--- begin Supplied data ---
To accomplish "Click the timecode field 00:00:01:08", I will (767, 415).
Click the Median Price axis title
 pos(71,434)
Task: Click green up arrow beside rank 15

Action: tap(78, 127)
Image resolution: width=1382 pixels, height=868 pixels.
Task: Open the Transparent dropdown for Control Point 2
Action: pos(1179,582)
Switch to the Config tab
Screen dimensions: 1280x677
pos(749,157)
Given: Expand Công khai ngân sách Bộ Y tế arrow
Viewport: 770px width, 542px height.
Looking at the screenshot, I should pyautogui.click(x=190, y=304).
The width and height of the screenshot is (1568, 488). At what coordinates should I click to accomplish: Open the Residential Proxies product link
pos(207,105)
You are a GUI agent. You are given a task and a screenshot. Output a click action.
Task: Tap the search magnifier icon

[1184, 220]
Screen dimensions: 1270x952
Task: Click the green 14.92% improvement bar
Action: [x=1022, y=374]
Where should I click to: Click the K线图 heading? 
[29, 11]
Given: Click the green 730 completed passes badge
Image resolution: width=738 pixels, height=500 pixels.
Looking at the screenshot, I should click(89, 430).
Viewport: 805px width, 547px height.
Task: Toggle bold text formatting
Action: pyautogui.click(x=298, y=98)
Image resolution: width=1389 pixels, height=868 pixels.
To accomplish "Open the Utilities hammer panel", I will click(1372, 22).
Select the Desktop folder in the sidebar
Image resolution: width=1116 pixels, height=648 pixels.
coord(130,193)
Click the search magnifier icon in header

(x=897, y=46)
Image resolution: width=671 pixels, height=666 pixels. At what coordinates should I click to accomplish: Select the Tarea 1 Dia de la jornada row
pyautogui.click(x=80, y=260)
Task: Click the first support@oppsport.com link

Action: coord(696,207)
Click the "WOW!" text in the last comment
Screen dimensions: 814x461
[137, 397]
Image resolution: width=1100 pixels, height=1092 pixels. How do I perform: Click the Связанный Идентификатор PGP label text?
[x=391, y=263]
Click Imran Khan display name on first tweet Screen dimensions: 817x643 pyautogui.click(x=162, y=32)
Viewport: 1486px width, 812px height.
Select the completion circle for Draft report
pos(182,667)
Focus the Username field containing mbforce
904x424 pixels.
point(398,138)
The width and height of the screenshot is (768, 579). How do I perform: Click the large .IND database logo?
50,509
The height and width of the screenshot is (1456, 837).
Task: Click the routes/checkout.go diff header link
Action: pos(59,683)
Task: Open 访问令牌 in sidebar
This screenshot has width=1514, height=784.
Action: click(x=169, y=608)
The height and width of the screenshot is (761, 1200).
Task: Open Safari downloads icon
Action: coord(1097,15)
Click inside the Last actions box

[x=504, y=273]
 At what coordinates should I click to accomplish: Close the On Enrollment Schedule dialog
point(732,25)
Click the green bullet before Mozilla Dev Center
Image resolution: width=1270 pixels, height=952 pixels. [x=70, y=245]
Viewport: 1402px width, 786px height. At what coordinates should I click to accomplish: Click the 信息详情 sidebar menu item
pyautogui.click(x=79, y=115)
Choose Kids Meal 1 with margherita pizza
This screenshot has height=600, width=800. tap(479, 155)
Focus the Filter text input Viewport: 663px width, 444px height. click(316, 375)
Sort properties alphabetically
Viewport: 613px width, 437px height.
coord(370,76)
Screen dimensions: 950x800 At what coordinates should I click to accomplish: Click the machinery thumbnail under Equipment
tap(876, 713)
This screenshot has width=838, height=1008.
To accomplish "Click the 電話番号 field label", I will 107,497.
--- end Supplied data ---
• Your task:
Update the entries starting at the line containing "Image resolution: width=671" and ending at the line containing "Action: pos(59,683)". Replace "Draft report" with "Final report" and keep everything else the same.

• Problem solution:
Image resolution: width=671 pixels, height=666 pixels. At what coordinates should I click to accomplish: Select the Tarea 1 Dia de la jornada row
pyautogui.click(x=80, y=260)
Task: Click the first support@oppsport.com link

Action: coord(696,207)
Click the "WOW!" text in the last comment
Screen dimensions: 814x461
[137, 397]
Image resolution: width=1100 pixels, height=1092 pixels. How do I perform: Click the Связанный Идентификатор PGP label text?
[x=391, y=263]
Click Imran Khan display name on first tweet Screen dimensions: 817x643 pyautogui.click(x=162, y=32)
Viewport: 1486px width, 812px height.
Select the completion circle for Final report
pos(182,667)
Focus the Username field containing mbforce
904x424 pixels.
point(398,138)
The width and height of the screenshot is (768, 579). How do I perform: Click the large .IND database logo?
50,509
The height and width of the screenshot is (1456, 837).
Task: Click the routes/checkout.go diff header link
Action: pos(59,683)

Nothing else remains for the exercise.